Ausgelesener Text:
***

Der Koalitionsvertrag enthält ein Maßnahmenbündel, das im Schwerpunkt die Produktverantwortung bzw. erweiterte Herstellerverantwortung stärken soll. Die Maßnahmen knüpfen entsprechend häufig an „Produkte“ an und adressieren deren Hersteller und Inverkehrbringer. Produkte müssen „langlebig, wiederverwendbar, recycelbar und möglichst reparierbar sein“. Es sollen digitale Produktpässe eingeführt werden. Der Produktverantwortung lässt sich auch das Ziel zuordnen, ökologisch vorteilhafte Mehrweg-, Rücknahme- und Pfandsysteme sowie Branchenvereinbarungen zu stärken.

***

Bereitgestellte Angaben:
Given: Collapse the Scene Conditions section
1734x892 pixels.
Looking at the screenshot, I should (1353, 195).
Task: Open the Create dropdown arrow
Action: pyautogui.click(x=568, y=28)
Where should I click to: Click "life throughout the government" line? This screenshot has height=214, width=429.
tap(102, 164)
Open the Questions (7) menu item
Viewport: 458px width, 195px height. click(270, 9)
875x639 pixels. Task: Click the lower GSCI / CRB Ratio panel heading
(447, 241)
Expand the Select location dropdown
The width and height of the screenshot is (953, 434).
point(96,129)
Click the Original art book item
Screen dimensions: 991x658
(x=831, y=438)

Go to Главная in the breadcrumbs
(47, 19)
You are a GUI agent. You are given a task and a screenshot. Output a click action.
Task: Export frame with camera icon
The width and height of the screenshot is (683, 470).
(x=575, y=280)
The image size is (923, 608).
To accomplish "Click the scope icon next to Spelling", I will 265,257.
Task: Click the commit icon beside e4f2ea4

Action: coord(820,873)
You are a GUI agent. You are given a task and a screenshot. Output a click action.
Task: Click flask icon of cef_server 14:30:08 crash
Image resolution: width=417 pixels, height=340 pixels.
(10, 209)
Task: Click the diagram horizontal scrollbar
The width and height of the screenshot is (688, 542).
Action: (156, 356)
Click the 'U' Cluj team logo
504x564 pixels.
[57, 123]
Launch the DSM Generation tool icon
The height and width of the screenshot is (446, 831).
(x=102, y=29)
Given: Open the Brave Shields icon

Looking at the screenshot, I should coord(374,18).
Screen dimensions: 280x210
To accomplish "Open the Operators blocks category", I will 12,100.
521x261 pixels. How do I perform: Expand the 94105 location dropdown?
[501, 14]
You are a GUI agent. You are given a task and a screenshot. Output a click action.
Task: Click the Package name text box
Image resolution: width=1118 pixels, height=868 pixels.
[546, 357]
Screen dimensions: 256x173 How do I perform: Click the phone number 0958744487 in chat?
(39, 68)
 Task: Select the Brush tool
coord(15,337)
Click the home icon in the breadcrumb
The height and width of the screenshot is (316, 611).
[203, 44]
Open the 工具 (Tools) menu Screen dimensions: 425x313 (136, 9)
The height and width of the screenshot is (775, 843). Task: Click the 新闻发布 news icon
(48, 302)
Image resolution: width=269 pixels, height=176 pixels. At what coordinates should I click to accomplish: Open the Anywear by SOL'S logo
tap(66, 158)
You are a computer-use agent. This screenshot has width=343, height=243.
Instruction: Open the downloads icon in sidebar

***

Kurze Aufgabe: Schreib den Text über die Produktverantwortung im Koalitionsvertrag nach seinem letzten Satz weiter.

Schriftliche Antwort:
Der Koalitionsvertrag sieht zudem vor, die Retourenvernichtung zu reduzieren. Dafür können die Koalitionspartner auf die seit Ende 2020 in § 23 KrWG geregelten Obhutspflichten zurückgreifen. Wie auch bei den anderen in § 23 KrWG vorgesehenen Pflichten der Produktverantwortung ist dafür kein Gesetz erforderlich, sondern der Erlass einer Rechtsverordnung ausreichend. Eine solche Rechtsverordnung wäre gleichwohl ein bemerkenswertes Novum: Sei Inkrafttreten des KrWG im Jahr 2012 wurde keine Rechtsverordnung auf Grundlage von § 23 KrWG erlassen.

Ein besonderer Fokus liegt schließlich auf dem Thema Recycling. Es sollen Qualitätsstandards für Rezyklate und ein Recycling-Label eingeführt werden. Auf europäischer Ebene sollen höhere Recyclingquoten und Mindestquoten für den Einsatz von Rezyklaten und Sekundärrohstoffen vorgegeben werden. Ein Fondsmodell soll besonders ressourcenschonendes und recyclingfreundliches Verpackungsdesign belohnen. Der Gedanke beispielsweise des 2021 in Kraft getretenen § 7a BattG, finanzielle Anreize für besonders recyclingfähige Produkte zu schaffen, wird damit aufgegriffen.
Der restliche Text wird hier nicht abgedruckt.